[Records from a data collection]
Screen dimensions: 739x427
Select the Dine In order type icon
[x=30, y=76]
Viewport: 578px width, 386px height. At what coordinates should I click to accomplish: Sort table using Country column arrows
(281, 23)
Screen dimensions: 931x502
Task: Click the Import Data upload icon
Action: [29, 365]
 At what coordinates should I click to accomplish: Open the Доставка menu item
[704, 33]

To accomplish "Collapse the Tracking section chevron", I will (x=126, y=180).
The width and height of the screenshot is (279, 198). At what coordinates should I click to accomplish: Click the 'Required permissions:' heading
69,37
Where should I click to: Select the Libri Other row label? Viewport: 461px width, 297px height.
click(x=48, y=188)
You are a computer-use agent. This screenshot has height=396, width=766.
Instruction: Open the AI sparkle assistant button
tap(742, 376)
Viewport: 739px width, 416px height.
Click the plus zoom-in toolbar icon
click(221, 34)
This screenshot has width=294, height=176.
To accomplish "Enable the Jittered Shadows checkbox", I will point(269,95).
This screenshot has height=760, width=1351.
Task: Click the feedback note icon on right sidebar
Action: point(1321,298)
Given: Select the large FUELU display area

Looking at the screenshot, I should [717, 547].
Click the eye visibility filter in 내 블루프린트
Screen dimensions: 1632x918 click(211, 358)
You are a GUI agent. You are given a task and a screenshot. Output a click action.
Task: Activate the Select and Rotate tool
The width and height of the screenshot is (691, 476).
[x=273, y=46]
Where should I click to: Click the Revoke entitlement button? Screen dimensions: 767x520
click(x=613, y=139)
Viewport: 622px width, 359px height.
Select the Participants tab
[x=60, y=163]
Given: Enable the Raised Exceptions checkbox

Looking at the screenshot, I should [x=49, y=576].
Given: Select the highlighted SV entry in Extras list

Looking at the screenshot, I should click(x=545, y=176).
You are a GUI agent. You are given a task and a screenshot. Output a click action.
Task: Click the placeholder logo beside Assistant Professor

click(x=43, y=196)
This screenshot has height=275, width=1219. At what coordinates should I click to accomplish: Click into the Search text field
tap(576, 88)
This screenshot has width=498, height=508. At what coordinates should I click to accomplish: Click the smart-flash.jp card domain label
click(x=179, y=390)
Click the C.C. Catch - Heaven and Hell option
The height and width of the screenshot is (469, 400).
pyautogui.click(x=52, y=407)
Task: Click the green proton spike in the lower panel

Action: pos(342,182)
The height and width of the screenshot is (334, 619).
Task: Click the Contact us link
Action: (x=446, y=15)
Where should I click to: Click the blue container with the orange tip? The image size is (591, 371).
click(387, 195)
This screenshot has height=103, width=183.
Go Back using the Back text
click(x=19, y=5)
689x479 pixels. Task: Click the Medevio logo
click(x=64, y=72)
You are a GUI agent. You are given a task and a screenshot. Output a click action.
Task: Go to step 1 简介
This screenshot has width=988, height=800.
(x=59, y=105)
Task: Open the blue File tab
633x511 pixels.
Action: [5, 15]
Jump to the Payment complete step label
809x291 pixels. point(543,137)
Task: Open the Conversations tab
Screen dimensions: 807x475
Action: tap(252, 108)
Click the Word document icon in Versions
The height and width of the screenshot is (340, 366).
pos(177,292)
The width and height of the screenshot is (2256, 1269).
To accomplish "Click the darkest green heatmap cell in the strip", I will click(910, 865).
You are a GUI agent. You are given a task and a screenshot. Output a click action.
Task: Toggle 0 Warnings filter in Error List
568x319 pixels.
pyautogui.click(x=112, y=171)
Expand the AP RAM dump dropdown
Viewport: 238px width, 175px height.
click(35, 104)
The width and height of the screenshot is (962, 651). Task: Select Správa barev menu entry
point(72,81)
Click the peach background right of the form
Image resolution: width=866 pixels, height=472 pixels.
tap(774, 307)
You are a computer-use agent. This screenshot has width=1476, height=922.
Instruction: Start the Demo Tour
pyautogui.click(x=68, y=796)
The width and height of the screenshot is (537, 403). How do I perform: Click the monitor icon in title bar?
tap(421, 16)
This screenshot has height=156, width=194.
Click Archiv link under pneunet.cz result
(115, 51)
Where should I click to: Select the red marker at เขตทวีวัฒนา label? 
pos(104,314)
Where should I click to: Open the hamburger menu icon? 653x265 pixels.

* _Task objective_: Please write out the lines of the listing above between the line holding "This screenshot has width=294, height=176." and the line holding "click(x=64, y=72)", inclusive, reproducing them exactly.

* _Written reply_:
This screenshot has width=294, height=176.
To accomplish "Enable the Jittered Shadows checkbox", I will point(269,95).
This screenshot has height=760, width=1351.
Task: Click the feedback note icon on right sidebar
Action: point(1321,298)
Given: Select the large FUELU display area

Looking at the screenshot, I should [717, 547].
Click the eye visibility filter in 내 블루프린트
Screen dimensions: 1632x918 click(211, 358)
You are a GUI agent. You are given a task and a screenshot. Output a click action.
Task: Activate the Select and Rotate tool
The width and height of the screenshot is (691, 476).
[x=273, y=46]
Where should I click to: Click the Revoke entitlement button? Screen dimensions: 767x520
click(x=613, y=139)
Viewport: 622px width, 359px height.
Select the Participants tab
[x=60, y=163]
Given: Enable the Raised Exceptions checkbox

Looking at the screenshot, I should [x=49, y=576].
Given: Select the highlighted SV entry in Extras list

Looking at the screenshot, I should click(x=545, y=176).
You are a GUI agent. You are given a task and a screenshot. Output a click action.
Task: Click the placeholder logo beside Assistant Professor

click(x=43, y=196)
This screenshot has height=275, width=1219. At what coordinates should I click to accomplish: Click into the Search text field
tap(576, 88)
This screenshot has width=498, height=508. At what coordinates should I click to accomplish: Click the smart-flash.jp card domain label
click(x=179, y=390)
Click the C.C. Catch - Heaven and Hell option
The height and width of the screenshot is (469, 400).
pyautogui.click(x=52, y=407)
Task: Click the green proton spike in the lower panel

Action: pos(342,182)
The height and width of the screenshot is (334, 619).
Task: Click the Contact us link
Action: (x=446, y=15)
Where should I click to: Click the blue container with the orange tip? The image size is (591, 371).
click(387, 195)
This screenshot has height=103, width=183.
Go Back using the Back text
click(x=19, y=5)
689x479 pixels. Task: Click the Medevio logo
click(x=64, y=72)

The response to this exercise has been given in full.